This morning at 5:30am, I woke up to the smell of smoke. It’s one of those horrid, gut-wrenching feelings for anyone as your mind jumps from “did I leave the oven on?” to “oh no, it’s our turn.” The latter thought is probably one that everyone living near summer-dried woodland in California thinks on waking to the smell of smoke. And in the San Fernando Valley, we’ve had one or two scares this year.My wife and I live in Woodland Hills, about 20 minutes from Los Angeles, and before I moved to the US Deb warned me, “there might be a chance that we’ll get affected by a wildfire at the new house.” Coming from the UK, where the worst thing I’ve experienced was a flood (one of those car-floating floods the British countryside does so well), it was a little unnerving that I was moving to Southern California where I’d already experienced an earthquake and seen the damage caused by wildfires first-hand. It’s little wonder my family are constantly texting me asking “is everything OK?”
This time, it wasn’t “our turn” as we live on the south-west side of the valley. But late last night, hundreds of families weren’t so lucky and had to be evacuated from their homes as fires raged along the northern edge of the LA County line up to Santa Barbara…
It was a strange atmosphere in the valley today. A huge smokestack was growing about 12 miles north, and brown smoke filled the air, filtering out much of the sunlight. Walking into the garden with my coffee after the disturbed night sleep, I noticed a thin layer of soot over the patio and table. It was eerily quiet. Add this to the unseasonably warm weather we are having, there was a real sense the raging wildfire was a lot closer than it was.
Last month was my last experience of a particularly vicious sequence of fires (again, causing huge problems for people in the north of the valley), and it looks like we have a few more days of trouble ahead of us. Governor Arnold Schwarzenegger has issued an emergency declaration for the Sayre fire in Sylmar and as I write, mandatory evacuations have been placed on some locations north of LA, down to Orange County. There is also the threat of rolling blackouts as the blazes deprive some areas of electricity supplies. The problem is spreading across the region.
Use Google Maps to monitor the areas affected in the region »
This afternoon, although life continued as normally as it could though the unhealthy haze of smoke trapped in the valley basin, I saw two yellow firefighting aircraft landing in Van Nuys airport, before flying north to assist the thousands of brave firefighters on the ground. We can only imagine how extreme it must be over there.
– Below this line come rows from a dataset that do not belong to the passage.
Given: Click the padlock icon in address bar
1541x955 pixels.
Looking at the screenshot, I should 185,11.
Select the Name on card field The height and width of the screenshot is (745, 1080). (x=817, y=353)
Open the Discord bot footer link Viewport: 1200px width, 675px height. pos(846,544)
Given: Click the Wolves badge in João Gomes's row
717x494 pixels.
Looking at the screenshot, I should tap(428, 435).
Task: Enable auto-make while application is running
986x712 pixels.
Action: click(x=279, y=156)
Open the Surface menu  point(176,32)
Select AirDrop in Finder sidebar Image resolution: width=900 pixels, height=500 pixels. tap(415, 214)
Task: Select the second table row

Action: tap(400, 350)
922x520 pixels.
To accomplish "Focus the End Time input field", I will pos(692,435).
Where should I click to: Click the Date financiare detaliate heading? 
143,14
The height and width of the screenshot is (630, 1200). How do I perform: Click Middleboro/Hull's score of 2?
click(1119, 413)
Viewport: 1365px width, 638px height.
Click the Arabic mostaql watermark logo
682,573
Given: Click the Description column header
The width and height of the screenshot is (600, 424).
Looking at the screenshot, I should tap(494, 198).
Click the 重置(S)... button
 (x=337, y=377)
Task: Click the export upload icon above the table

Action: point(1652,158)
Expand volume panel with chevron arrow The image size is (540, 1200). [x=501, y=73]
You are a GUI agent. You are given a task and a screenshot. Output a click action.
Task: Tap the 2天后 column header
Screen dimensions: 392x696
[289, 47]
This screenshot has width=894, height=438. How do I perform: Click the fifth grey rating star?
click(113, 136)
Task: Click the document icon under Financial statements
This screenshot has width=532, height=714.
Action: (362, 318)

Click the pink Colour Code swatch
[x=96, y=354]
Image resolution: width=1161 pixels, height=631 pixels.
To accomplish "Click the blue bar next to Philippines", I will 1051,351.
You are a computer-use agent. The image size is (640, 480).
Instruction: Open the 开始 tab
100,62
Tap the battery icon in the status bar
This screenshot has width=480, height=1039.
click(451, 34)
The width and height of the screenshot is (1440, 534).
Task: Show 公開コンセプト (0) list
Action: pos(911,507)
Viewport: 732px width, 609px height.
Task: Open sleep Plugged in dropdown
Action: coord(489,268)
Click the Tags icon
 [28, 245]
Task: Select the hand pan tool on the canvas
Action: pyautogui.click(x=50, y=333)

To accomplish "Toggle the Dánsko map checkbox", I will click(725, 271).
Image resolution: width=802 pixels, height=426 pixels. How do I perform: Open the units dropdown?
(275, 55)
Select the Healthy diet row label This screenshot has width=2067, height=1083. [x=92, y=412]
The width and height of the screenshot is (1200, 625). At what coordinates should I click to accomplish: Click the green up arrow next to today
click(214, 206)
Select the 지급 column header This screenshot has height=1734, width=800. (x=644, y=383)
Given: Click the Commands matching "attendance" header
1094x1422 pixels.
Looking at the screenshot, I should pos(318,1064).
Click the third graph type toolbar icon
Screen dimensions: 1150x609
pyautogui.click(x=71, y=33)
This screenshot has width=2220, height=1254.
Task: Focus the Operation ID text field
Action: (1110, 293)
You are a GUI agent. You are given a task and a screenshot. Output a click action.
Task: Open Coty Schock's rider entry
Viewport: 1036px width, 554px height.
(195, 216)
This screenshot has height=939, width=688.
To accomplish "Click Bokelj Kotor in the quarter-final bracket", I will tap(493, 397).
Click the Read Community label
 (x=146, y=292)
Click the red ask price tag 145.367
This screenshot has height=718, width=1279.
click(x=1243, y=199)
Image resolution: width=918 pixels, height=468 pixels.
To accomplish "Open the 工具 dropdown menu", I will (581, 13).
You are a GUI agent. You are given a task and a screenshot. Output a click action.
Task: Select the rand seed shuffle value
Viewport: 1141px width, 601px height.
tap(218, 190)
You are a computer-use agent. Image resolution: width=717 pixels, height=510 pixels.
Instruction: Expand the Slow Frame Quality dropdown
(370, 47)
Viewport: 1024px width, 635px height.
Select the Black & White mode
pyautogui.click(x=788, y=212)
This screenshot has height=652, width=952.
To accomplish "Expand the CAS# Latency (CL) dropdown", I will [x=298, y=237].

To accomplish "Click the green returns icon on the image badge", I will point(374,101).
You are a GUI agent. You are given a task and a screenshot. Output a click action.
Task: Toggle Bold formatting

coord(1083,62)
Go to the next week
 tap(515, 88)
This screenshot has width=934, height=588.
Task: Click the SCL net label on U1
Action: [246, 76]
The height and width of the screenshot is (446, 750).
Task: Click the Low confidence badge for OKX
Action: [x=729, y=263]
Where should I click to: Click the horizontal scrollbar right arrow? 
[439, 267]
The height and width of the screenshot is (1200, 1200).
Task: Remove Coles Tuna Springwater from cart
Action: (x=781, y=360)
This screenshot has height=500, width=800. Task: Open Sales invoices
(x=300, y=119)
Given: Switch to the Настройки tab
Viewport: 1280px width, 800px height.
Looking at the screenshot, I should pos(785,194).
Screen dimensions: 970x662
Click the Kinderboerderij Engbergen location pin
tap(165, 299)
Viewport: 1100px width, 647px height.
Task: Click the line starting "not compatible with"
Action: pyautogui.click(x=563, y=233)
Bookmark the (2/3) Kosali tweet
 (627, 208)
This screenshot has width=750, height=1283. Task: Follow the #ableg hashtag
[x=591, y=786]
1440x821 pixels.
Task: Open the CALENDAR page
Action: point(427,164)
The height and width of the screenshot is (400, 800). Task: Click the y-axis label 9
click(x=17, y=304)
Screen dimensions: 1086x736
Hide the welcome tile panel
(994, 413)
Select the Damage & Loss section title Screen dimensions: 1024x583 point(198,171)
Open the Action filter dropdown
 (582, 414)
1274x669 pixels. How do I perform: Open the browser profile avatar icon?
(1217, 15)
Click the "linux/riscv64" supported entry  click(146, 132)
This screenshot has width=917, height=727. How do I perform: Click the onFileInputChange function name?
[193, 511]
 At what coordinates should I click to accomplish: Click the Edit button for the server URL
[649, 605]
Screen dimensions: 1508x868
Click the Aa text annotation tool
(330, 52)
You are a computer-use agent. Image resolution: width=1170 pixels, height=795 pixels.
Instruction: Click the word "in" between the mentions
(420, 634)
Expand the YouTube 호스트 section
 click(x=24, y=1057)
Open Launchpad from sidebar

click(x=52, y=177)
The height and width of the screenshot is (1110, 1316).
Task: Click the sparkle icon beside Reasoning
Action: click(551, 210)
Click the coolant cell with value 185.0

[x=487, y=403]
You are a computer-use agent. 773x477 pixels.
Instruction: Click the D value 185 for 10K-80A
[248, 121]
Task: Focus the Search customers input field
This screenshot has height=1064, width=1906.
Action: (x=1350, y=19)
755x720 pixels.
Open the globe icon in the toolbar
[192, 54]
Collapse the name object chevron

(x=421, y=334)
In July, when California was suffering a state-wide wildfire emergency (is it me, or has the wildfire season lasted a lot longer this year?), NASA flew a robotic Ikhana aircraft across much of the state, charting over 300 fires that had broken out. The Ikhana was using an Autonomous Modular Scanner developed at NASA’s Ames Research Center at Moffett Field to precisely measure temperature variations across the landscape from one-half degree to approximately 1,000 °F (537 °C). Areas currently burning and areas already burnt could then be identified. From this information, areas at risk could be quickly focused on, providing the firefighters with advanced warning before a fire takes hold.
“NASA’s emergency imaging gives us immediate information that we can use to manage fires, identify threats and deploy firefighting assets,” Governor Schwarzenegger said in July. “I thank NASA for providing us with this important firefighting tool.”
Whether or not the Ikhana aircraft is in the skies at the moment, it is unknown, but NASA has some other fire monitoring tricks a little higher in the sky.
The Moderate Resolution Imaging Spectroradiometer (MODIS) flies onboard NASA’s Aqua and Terra satellites as part of the NASA-centered international Earth Observing System. Both satellites orbit the Earth from pole to pole, seeing most of the globe every day. Onboard Terra, MODIS sees the Earth during the morning, while Aqua MODIS orbits the Earth in the afternoon.
True-color, photo-like imagery and false-color imagery are available within a few hours of being collected, making the system a valuable resource for organizations like the U.S. Forest Service and the international fire monitoring community, who use the images to track fires; the United States Department of Agriculture Foreign Agricultural Service, who monitors crops and growing conditions; and the United States Environmental Protection Agency and the United States Air Force Weather Agency, who track dust and ash in the atmosphere. The science community also uses the system in projects like the Aerosol Robotic Network (AERONET), which studies particles like smoke, pollution, or dust in the atmosphere.
Here’s to hoping NASA’s resources are being made available as widely as possible as LA County is now in a state of emergency. Our thoughts are with the people who have been injured, displaced and lost their homes, and to the Fire Service who are fighting day and night to bring these blazes under control.